A number of examples suggest that voiced velar stops were devoiced, especially word-initially: κάναδοι kánadoi, 'jaws' (< PIE *genu-); κόμβους kómbous, 'molars' (< PIE *gombh-); within words: ἀρκόν arkón (Attic ἀργός argós); the Macedonian toponym Akesamenai, from the Pierian name Akesamenos (if Akesa- is cognate to Greek agassomai, agamai, "to astonish"; cf. the Thracian name Agassamenos).
In Aristophanes' The Birds, the form κεβλήπυρις keblēpyris ('red head', the name of a bird, perhaps the goldfinch or redpoll) is found, showing a Macedonian-style voiced stop in place of a standard Greek unvoiced aspirate: κεβ(α)λή keb(a)lē versus κεφαλή kephalē ('head').

A number of the Macedonian words, particularly in Hesychius of Alexandria's lexicon, are disputed (i.e., some do not consider them actual Macedonian words) and some may have been corrupted in the transmission. Thus abroutes may be read as abrouwes (αβρουϝες), with tau (Τ) replacing a digamma. If so, this word would perhaps be encompassable within a Greek dialect; however, others (e.g.
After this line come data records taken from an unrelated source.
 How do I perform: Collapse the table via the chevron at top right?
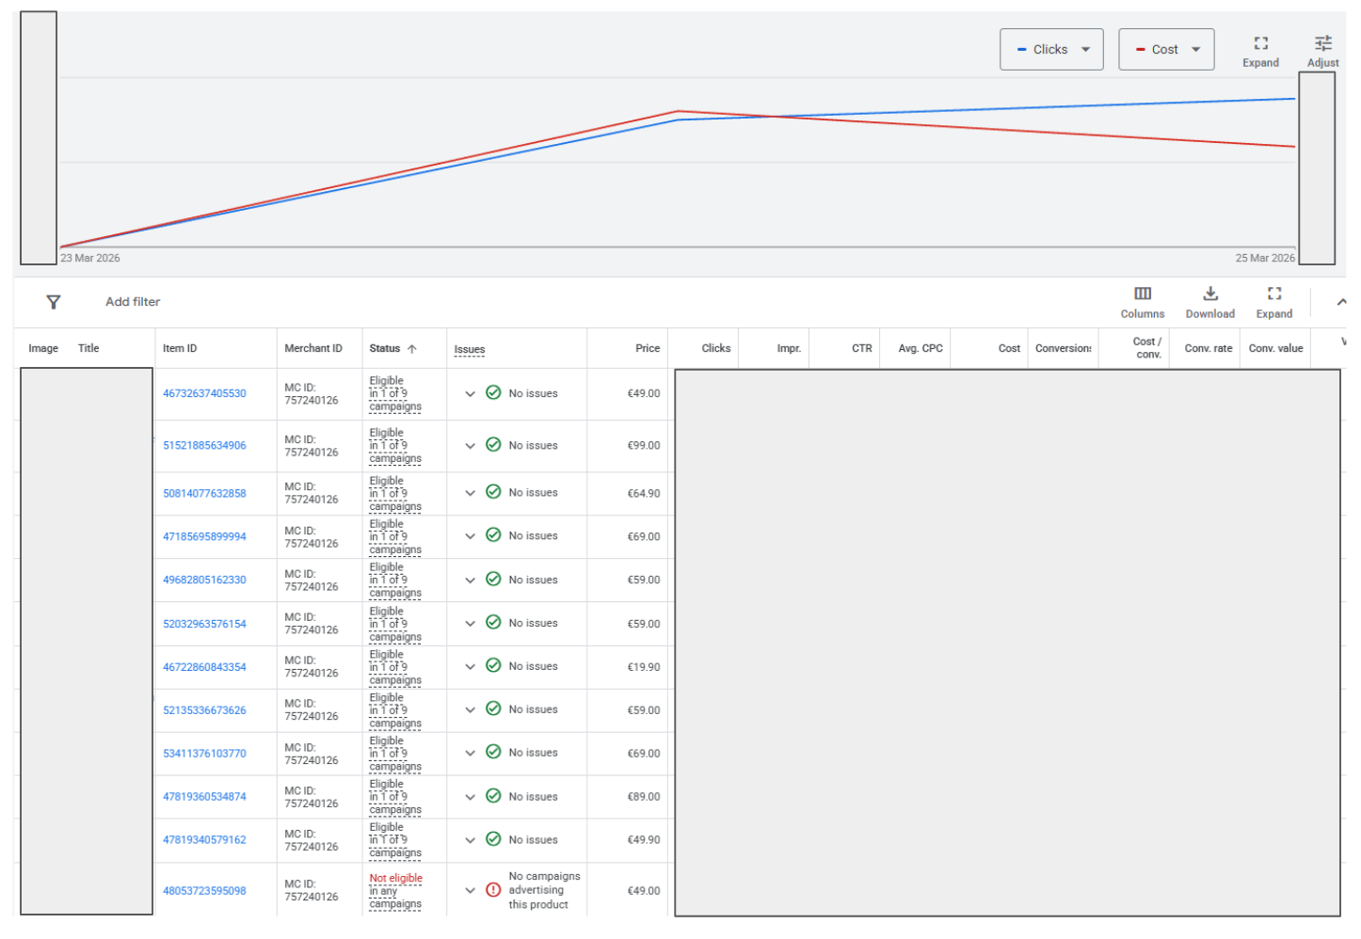[1342, 301]
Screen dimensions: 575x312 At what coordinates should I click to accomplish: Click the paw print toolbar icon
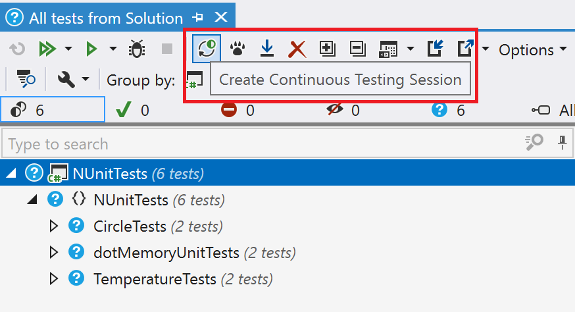(x=238, y=48)
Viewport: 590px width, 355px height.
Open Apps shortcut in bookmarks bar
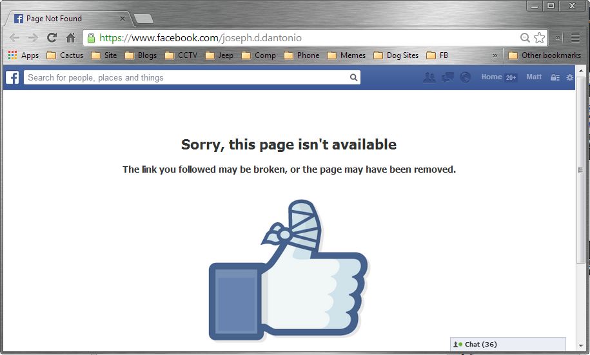coord(23,55)
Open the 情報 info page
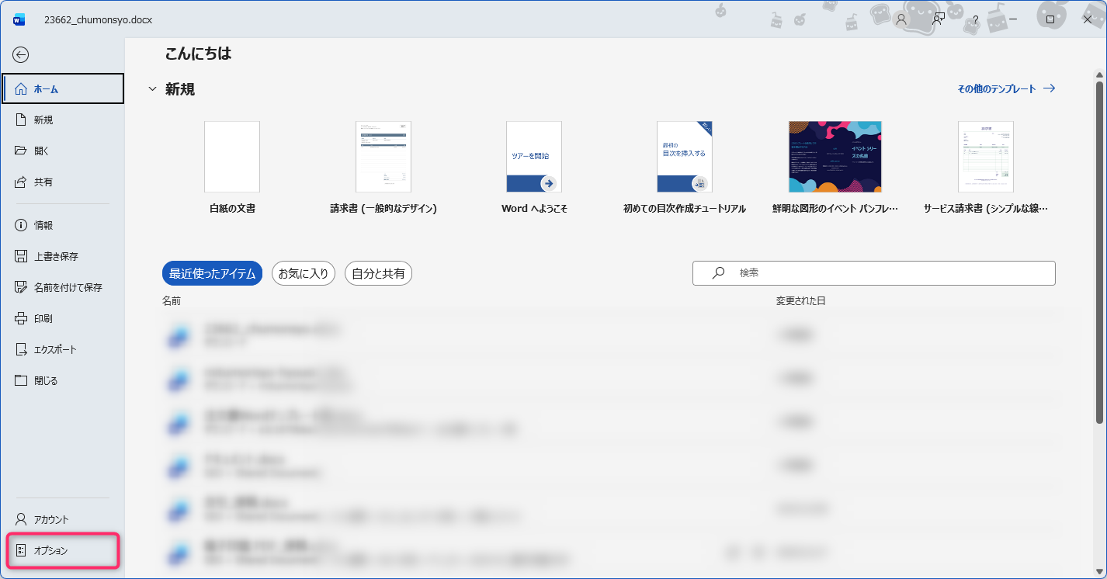The image size is (1107, 579). pyautogui.click(x=43, y=225)
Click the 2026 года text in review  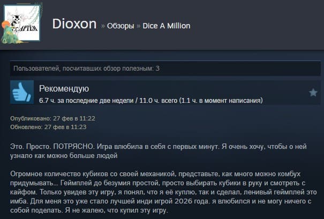pyautogui.click(x=192, y=201)

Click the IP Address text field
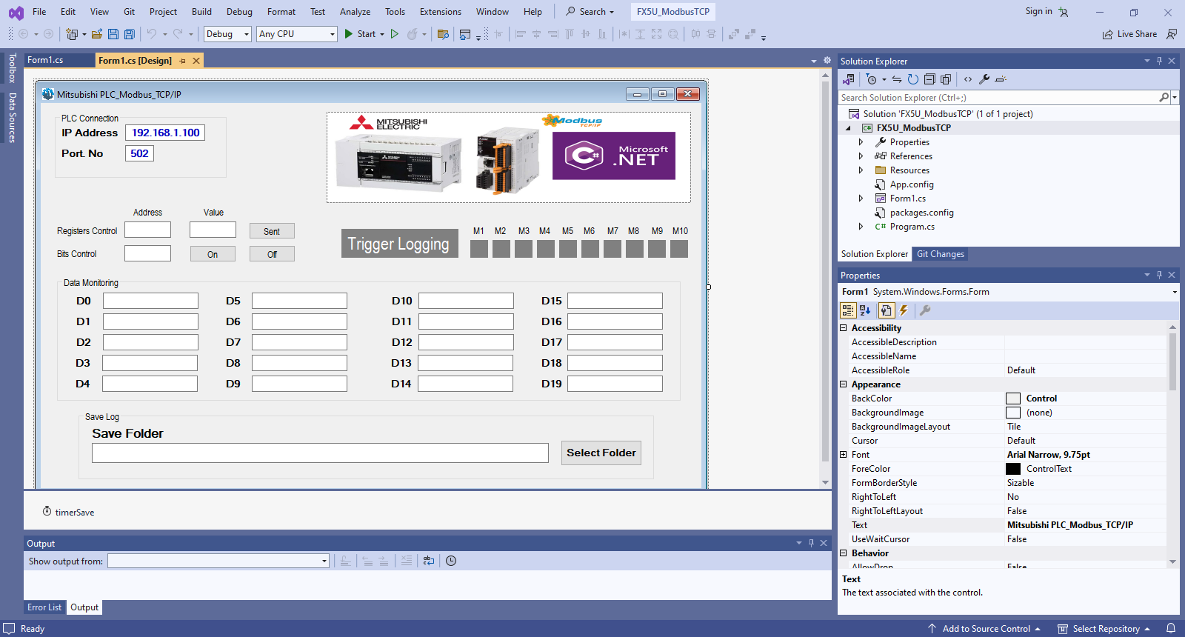[x=165, y=133]
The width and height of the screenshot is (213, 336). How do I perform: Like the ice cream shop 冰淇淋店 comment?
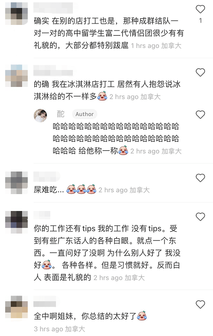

A. Meillet) see the dental as authentic and think that this specific word would perhaps belong to an Indo-European language different from Greek.

Emilio Crespo, a researcher at the Autonomous University of Madrid, concludes that: "the inscriptions from Aigeai, the ancient capital of the Macedonian kingdom, and from the other regions (Pieria, Beroia and Eordaia) that formed the core of the ancient Temenid kingdom show occasional instances ... in which β δ γ appear instead of ɸ θ χ or of π τ κ, respectively", while "similar examples are also attested in northern Thessaly". Emilio Crespo wrote that "the voicing of voiceless stops and the development of aspirates into voiced fricatives turns out to be the outcome of an internal development of Macedonian as a dialect of Greek", without excluding "the presence of interference from other languages or of any linguistic substrate or adstrate", as also argued by M. Hatzopoulos.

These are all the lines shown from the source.